[Required action] Beginning with the line below that contains "Given: Open the web browser globe icon" and ending with the line that contains "has height=465, width=497.", copy every line exactly. Copy nothing else.

Saved entries:
# # # # #
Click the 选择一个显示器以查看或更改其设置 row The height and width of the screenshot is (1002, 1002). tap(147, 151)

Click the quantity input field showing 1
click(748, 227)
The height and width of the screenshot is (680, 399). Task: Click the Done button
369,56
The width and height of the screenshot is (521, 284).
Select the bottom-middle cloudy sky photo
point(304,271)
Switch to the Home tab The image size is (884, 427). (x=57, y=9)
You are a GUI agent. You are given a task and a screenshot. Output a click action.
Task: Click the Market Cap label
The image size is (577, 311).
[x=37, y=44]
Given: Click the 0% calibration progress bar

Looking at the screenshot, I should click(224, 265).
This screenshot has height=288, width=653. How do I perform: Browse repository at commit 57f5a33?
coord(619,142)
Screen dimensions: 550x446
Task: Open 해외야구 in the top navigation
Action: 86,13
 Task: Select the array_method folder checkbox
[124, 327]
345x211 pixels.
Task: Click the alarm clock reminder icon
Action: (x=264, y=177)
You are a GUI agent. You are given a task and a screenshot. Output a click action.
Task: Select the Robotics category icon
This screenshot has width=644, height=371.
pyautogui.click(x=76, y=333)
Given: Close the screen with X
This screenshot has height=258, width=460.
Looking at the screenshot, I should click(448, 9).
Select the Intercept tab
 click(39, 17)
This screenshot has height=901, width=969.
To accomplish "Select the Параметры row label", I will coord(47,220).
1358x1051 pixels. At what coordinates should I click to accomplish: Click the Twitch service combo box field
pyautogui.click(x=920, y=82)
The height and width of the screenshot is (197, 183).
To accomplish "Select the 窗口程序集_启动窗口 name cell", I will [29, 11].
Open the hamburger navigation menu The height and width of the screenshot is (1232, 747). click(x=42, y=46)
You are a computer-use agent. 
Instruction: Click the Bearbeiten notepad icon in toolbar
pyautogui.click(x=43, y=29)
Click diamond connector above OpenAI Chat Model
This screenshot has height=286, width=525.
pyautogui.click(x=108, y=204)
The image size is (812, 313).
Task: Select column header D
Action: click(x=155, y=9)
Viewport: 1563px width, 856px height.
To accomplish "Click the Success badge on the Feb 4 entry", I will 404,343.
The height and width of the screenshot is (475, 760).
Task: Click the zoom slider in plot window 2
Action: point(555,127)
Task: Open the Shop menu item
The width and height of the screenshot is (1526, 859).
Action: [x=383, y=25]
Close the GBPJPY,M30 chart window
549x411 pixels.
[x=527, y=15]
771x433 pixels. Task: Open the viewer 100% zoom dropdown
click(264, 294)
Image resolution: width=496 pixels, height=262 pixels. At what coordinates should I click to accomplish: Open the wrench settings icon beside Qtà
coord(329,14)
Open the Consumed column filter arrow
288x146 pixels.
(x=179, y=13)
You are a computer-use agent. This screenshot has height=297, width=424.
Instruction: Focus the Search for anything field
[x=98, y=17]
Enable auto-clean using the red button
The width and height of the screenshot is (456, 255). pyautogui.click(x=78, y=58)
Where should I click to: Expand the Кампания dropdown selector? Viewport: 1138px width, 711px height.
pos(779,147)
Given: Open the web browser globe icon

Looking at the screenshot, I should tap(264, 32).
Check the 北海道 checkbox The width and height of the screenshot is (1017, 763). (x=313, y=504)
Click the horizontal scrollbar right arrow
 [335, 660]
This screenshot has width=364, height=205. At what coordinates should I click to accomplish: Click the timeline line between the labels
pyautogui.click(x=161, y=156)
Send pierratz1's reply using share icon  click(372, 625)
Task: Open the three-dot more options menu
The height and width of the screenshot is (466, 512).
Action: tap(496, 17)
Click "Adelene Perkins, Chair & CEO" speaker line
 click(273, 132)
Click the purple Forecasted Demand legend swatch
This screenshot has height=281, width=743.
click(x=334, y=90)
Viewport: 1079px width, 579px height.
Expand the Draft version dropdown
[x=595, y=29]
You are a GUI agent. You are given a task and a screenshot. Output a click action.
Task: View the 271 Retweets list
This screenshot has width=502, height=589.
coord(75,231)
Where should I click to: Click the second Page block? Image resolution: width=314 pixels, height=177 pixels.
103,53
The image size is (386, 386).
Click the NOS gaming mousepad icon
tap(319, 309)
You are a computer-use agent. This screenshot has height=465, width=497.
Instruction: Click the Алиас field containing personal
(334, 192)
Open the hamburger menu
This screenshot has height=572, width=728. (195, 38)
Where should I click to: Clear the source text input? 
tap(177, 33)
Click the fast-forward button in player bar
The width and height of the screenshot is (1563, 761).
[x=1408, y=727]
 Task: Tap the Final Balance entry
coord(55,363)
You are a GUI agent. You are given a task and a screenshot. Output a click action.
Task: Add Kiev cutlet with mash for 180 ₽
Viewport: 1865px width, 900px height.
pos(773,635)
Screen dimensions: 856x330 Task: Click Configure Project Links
# # # # #
[Response to this exercise]
Given: Open the web browser globe icon

Looking at the screenshot, I should tap(264, 32).
Check the 北海道 checkbox The width and height of the screenshot is (1017, 763). (x=313, y=504)
Click the horizontal scrollbar right arrow
 [335, 660]
This screenshot has width=364, height=205. At what coordinates should I click to accomplish: Click the timeline line between the labels
pyautogui.click(x=161, y=156)
Send pierratz1's reply using share icon  click(372, 625)
Task: Open the three-dot more options menu
The height and width of the screenshot is (466, 512).
Action: tap(496, 17)
Click "Adelene Perkins, Chair & CEO" speaker line
 click(273, 132)
Click the purple Forecasted Demand legend swatch
This screenshot has height=281, width=743.
click(x=334, y=90)
Viewport: 1079px width, 579px height.
Expand the Draft version dropdown
[x=595, y=29]
You are a GUI agent. You are given a task and a screenshot. Output a click action.
Task: View the 271 Retweets list
This screenshot has width=502, height=589.
coord(75,231)
Where should I click to: Click the second Page block? Image resolution: width=314 pixels, height=177 pixels.
103,53
The image size is (386, 386).
Click the NOS gaming mousepad icon
tap(319, 309)
You are a computer-use agent. This screenshot has height=465, width=497.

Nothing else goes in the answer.